━━━━━ MATERIAL FOR THIS TASK

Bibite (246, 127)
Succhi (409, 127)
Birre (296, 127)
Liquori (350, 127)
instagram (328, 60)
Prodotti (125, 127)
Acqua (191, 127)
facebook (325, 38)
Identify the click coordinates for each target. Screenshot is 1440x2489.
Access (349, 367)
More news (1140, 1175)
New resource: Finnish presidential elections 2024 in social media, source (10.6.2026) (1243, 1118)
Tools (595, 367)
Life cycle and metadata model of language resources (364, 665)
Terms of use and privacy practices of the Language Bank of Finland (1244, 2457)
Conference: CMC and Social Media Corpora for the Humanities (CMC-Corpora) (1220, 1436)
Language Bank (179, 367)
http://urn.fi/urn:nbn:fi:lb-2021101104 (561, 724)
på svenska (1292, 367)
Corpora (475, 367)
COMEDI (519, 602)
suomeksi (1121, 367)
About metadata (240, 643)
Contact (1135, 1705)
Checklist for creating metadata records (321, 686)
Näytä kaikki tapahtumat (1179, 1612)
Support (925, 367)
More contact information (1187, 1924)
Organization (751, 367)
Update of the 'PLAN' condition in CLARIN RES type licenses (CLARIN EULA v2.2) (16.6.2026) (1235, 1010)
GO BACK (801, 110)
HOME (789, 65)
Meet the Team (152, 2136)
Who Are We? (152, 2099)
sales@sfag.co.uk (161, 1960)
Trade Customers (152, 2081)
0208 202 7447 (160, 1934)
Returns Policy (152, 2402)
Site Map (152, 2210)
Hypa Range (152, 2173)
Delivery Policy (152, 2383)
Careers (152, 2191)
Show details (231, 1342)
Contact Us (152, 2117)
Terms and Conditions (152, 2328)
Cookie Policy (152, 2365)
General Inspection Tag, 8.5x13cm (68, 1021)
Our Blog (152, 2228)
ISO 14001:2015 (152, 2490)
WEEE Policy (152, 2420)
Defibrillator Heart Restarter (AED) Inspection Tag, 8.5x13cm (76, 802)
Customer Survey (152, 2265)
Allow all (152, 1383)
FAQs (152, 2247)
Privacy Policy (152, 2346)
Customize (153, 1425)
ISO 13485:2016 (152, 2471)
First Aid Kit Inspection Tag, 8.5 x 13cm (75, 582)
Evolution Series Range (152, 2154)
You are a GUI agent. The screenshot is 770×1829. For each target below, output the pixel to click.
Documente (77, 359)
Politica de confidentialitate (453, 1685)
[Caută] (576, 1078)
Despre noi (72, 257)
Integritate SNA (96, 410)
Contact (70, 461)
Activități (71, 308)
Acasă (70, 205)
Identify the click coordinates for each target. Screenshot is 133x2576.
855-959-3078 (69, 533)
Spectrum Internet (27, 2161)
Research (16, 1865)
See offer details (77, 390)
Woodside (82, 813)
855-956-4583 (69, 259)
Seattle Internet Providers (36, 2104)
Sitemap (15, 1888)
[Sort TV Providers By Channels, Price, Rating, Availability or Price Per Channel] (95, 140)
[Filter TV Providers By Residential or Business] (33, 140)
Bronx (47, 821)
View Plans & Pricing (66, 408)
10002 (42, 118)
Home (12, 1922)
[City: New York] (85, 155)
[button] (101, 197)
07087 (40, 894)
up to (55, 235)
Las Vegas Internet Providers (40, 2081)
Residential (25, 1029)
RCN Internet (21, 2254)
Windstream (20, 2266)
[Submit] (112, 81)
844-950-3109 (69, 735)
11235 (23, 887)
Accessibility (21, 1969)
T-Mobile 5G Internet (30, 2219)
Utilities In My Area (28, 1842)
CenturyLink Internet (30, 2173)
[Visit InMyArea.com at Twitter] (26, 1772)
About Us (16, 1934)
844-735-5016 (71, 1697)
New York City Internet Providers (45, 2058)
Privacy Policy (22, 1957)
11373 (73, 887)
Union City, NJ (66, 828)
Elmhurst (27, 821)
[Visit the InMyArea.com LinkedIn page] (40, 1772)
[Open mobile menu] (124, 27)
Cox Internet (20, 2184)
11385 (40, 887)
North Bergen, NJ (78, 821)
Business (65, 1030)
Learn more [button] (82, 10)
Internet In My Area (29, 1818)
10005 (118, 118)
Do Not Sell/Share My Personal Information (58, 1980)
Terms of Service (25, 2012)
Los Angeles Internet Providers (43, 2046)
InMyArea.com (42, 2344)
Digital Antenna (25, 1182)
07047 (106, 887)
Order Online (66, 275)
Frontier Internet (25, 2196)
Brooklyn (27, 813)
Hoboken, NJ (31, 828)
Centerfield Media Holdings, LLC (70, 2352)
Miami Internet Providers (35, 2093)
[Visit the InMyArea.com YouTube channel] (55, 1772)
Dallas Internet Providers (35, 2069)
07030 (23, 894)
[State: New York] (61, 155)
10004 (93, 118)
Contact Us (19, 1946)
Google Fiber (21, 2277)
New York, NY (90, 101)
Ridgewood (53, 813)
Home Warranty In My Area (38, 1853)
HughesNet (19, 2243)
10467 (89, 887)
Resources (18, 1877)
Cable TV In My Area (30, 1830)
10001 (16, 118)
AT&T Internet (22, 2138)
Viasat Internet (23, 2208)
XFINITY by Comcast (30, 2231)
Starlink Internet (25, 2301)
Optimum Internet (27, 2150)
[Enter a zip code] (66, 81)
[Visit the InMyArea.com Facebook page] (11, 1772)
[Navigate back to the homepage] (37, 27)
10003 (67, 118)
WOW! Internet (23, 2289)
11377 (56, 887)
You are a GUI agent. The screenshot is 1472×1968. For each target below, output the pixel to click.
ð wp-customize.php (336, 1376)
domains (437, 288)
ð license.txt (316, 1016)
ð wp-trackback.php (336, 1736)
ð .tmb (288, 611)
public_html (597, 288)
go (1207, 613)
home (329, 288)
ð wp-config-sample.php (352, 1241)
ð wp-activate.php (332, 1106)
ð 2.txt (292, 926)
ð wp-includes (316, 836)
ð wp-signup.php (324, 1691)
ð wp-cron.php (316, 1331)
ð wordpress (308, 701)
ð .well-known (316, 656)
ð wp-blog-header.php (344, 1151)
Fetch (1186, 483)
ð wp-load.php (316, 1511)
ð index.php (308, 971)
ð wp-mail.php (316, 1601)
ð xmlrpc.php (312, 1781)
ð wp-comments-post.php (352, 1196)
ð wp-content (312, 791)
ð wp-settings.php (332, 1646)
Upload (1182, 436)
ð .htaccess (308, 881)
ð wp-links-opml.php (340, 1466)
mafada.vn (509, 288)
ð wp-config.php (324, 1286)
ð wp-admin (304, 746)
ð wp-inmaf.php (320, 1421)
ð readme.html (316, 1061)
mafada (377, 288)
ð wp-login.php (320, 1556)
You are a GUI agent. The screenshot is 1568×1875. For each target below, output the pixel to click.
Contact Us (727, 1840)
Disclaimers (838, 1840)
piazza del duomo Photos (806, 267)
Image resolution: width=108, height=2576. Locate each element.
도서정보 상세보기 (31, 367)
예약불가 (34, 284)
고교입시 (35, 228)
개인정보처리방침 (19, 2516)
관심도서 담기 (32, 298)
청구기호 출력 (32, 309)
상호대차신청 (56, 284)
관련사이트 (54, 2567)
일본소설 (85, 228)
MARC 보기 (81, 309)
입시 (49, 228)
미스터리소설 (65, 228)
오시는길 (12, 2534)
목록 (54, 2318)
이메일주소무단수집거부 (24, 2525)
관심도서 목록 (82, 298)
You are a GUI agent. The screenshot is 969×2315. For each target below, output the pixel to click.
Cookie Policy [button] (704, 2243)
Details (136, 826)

━━━━━━━━━━

## TASK
From the data above, pull out every line containing the word "Inspection", treating uppercase and lowercase as different.

## REPLY TO THE EXERCISE
General Inspection Tag, 8.5x13cm (68, 1021)
Defibrillator Heart Restarter (AED) Inspection Tag, 8.5x13cm (76, 802)
First Aid Kit Inspection Tag, 8.5 x 13cm (75, 582)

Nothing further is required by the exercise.